The following morning was hot and viscous. I stood in the kitchen, watching squirrels fight over an acorn through the window as I sipped a cool glass of milk. I hadn’t seen my dad since the evening before when he disappeared into the barn after dinner. When the squirrels disappeared behind a tree, my eyes fell on the moose head above the fireplace. It was the largest of all five of my father’s trophies. He also had two deer heads, a tule elk head and a rocky mountain elk head on display. I often felt as though the stuffed animals in our house watched me with their spurious eyes, shiny black marbles that seemed to find me no matter where I stood. When I was younger, I would pretend that they were my trophies; that I’d killed the animals to survive and eaten their bodies but left their heads intact as proof of my hunting skills. But I didn’t have any skills and I’d never shot any animal.

I drank the bottom inch of milk and set the glass in the sink. That’s when I heard my dad’s voice.


I went to the blue door. I held the palms of my hands against it and breathed.


I turned the knob and pressed the door open, if only an inch. “Yes?” I answered back.

“Why don’t you come on down here,” he said.

I hadn’t been in the stairwell since the day we moved into the house when I was eight. I pressed the door open and the smell of mothballs filled my head. Mummified spider eggs clung to the walls in clumps. My heart was a metronome in my chest that grew stronger as I took the creaking steps down. The wail of Robert Plant’s voice broke through a static haze that poured from my dad’s radio. I reached the bottom step and walked on, past the rose-colored bodies hanging from hooks, their flesh shining like plastic or wax, the smell of iron and rust hanging in the air. When I made it to the butcher’s block I saw that my father was still wearing the same clothes, though a white frock covered them now. The collar of his flannel budded out from the neckline as he leaned over a heap of something.

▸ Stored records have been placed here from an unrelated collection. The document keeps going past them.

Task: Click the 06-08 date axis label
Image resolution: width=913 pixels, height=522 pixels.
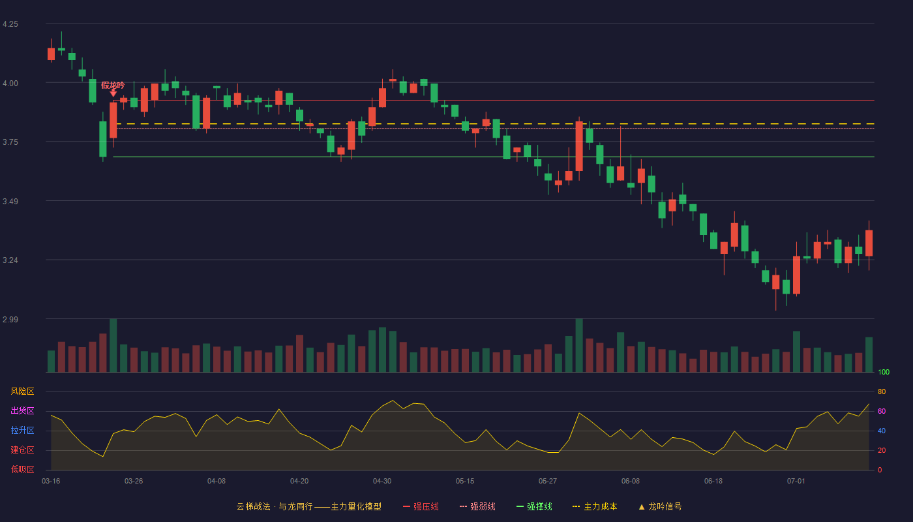Action: [x=631, y=481]
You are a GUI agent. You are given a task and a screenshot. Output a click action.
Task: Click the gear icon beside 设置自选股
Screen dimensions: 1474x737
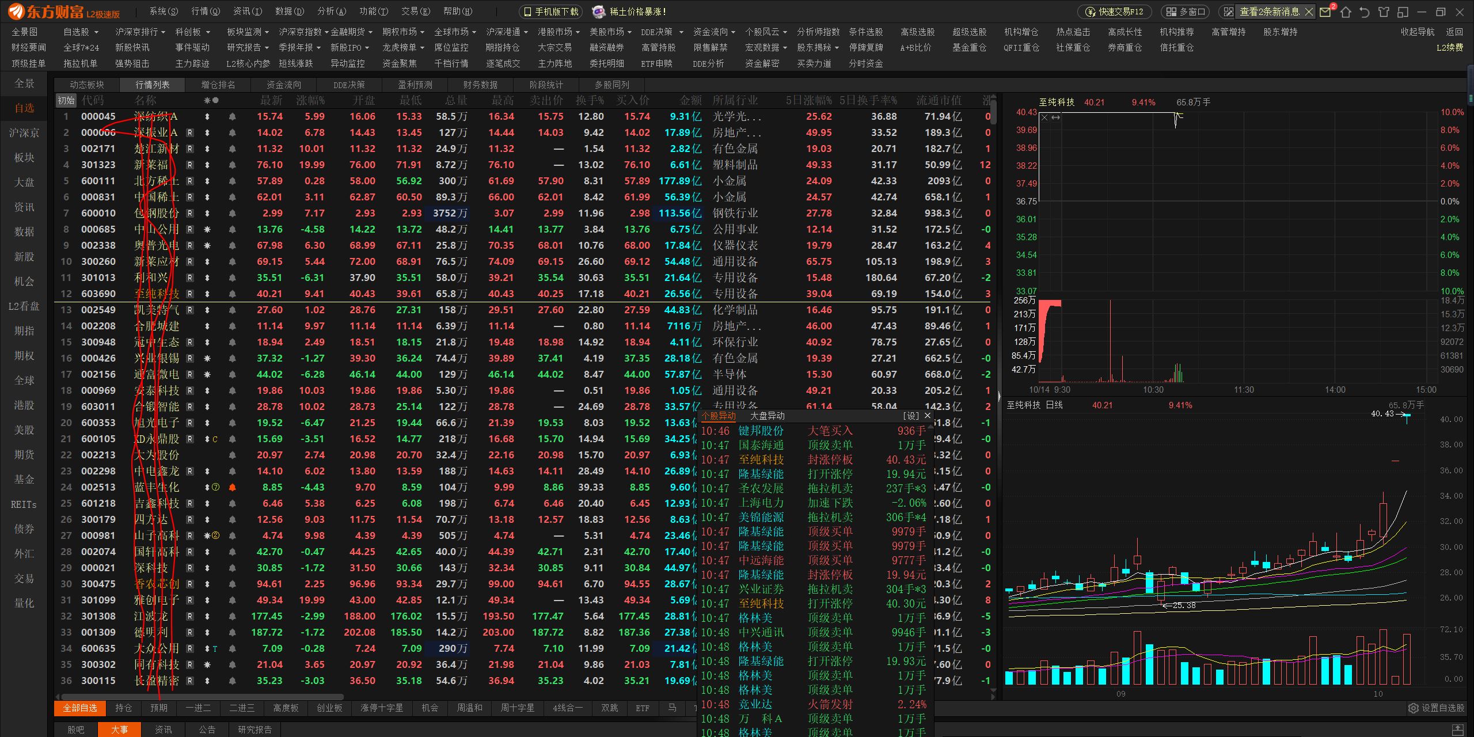click(1413, 708)
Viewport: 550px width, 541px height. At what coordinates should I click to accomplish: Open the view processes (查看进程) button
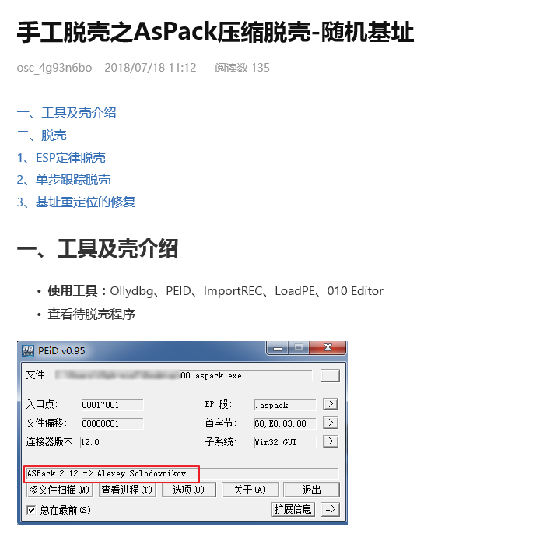pyautogui.click(x=127, y=490)
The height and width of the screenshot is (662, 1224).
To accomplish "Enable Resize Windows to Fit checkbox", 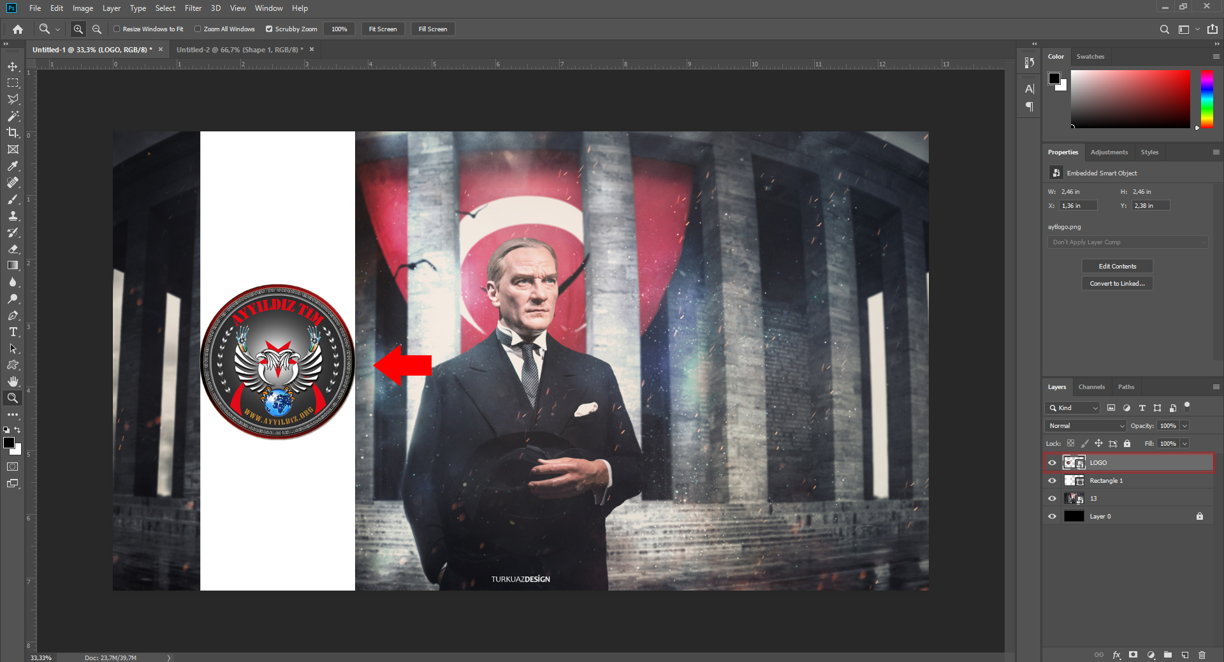I will (x=117, y=29).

“Take a frock from the wall and I’ll show you how to skin an elk,” he said.

I did as I was told and took a long white coat with pink stains from the rack. I slipped my arms into the holes, surprised to find my wrists reached the sleeve openings. I fastened the buttons and stood beside him. I examined the elk, or what was once an elk. Its tongue lolled from its mouth. Its fur looked sharp and briery.

My dad began with an incision at the hock joints and knee. He took me through the steps but I couldn’t focus on his voice. The music carried through me. A different song played now. Fleetwood Mac or The Who. I tried to suppress all the thoughts that made me queasy but when my dad peeled the hide from the muscle, my stomach was a whirlpool. I’d seen so many corpses, so many skinned bodies and hides. I’d been raised in a house among hollowed animals stuffed with rags and cotton with marbles for eyes, but I’d never been so close to the raw remains. My throat developed a knot that wouldn’t go away when I swallowed. I was sinking into the cement floor and there was nothing I could do to stop it. I grabbed my middle, bent forward and retched. When I was done I wiped my mouth with my hand and stood upright. I looked at my dad, searching him over for evidence of anger or disappointment. At first we just stared at each other like two animals whose paths had crossed by accident. Then he began to chuckle.

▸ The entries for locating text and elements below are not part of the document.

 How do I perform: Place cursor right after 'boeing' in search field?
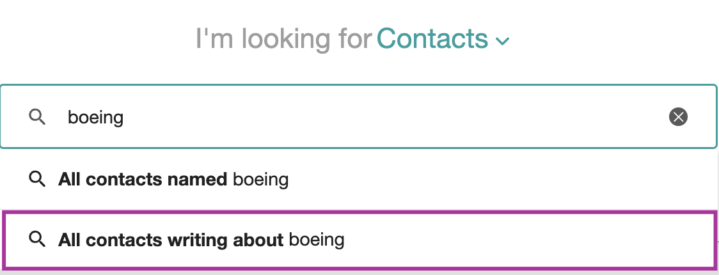click(125, 118)
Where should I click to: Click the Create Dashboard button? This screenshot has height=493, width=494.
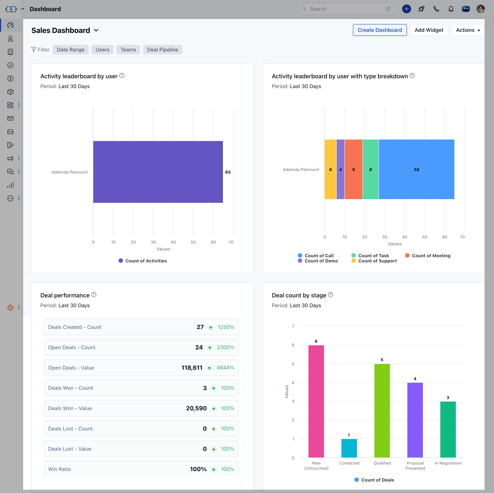point(380,30)
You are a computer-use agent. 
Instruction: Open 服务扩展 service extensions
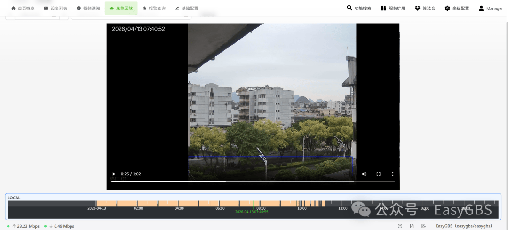[393, 8]
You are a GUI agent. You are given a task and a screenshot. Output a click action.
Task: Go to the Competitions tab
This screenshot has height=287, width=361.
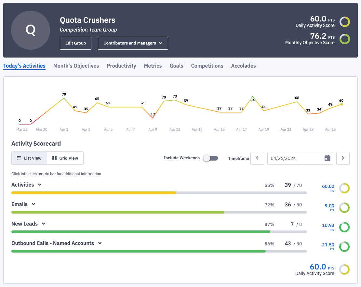207,66
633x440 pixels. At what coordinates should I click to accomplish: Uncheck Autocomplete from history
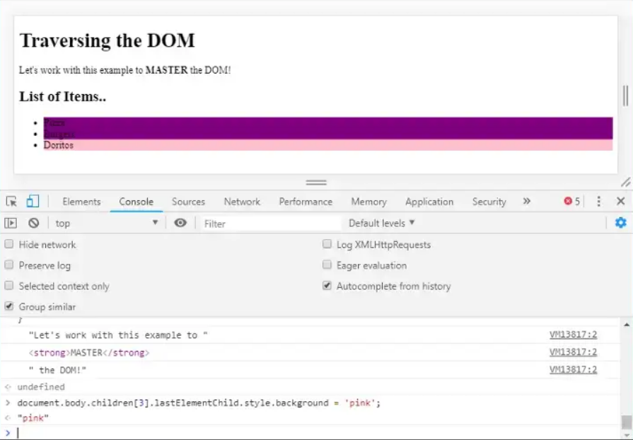tap(327, 286)
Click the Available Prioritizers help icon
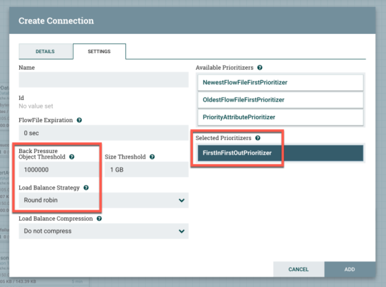Image resolution: width=386 pixels, height=287 pixels. (x=260, y=68)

“Oh, Jack, don’t you worry. I see what’s going on here. I started in with big game without exposing you to small game. That ain’t the way. I should’ve eased you into this a long time ago.”

He removed his frock and unbuttoned mine for me. I kept my eyes locked on the cement floor, trying not to breathe, trying not to think.

“I’m going to teach you a thing or two about living off the land. You’ll see. Your mom wouldn’t approve, but she’s not here, is she.” He tossed our frocks into a metal bin. “I got an idea,” he said. “Go fix yourself a glass of water with two or three sugar cubes while I clean this mess up. Then meet me in the backyard.”

I was light-headed and dazed, as if I just stepped into the sunlight after hours of staring into darkness.

The sugar water refreshed me and filled me with new energy. My dad and I stood in the yard - a small carved out square of shaded grass and moss below a canopy of evergreens. Clouds moved in a continuous wave across the sky. I breathed in the air, crisp with the scent of pine. I looked beyond the trees, out into the mountains. Sometimes I imagined they went on forever. I’d never been outside the valley, so it was easy to do.

My dad opened a fresh pint of Smirnoff and held up a silver metal cage the size of a large rabbit. He called it a platform trap and said it was used to capture small game, which was our intent. He set his bottle down and took a knee. He poured a small mound of sunflower seeds from a pouch onto a square of aluminum foil and placed it at the rear of the contraption. He explained how the trap worked: the door fell once an animal was inside, rendering it helpless but unharmed. He turned the cage so the opening faced the trees and stepped back.

“Now what?” I asked.

“Ah,” my dad said, “now we wait.”

An hour passed with us sitting at the picnic table. My dad took swigs from his bottle and I drank lemonade and ate soda crackers. We talked about fixing up the property - stripping the house and painting it white again, painting the door between the barn and the kitchen a deeper blue, maybe starting an herb garden.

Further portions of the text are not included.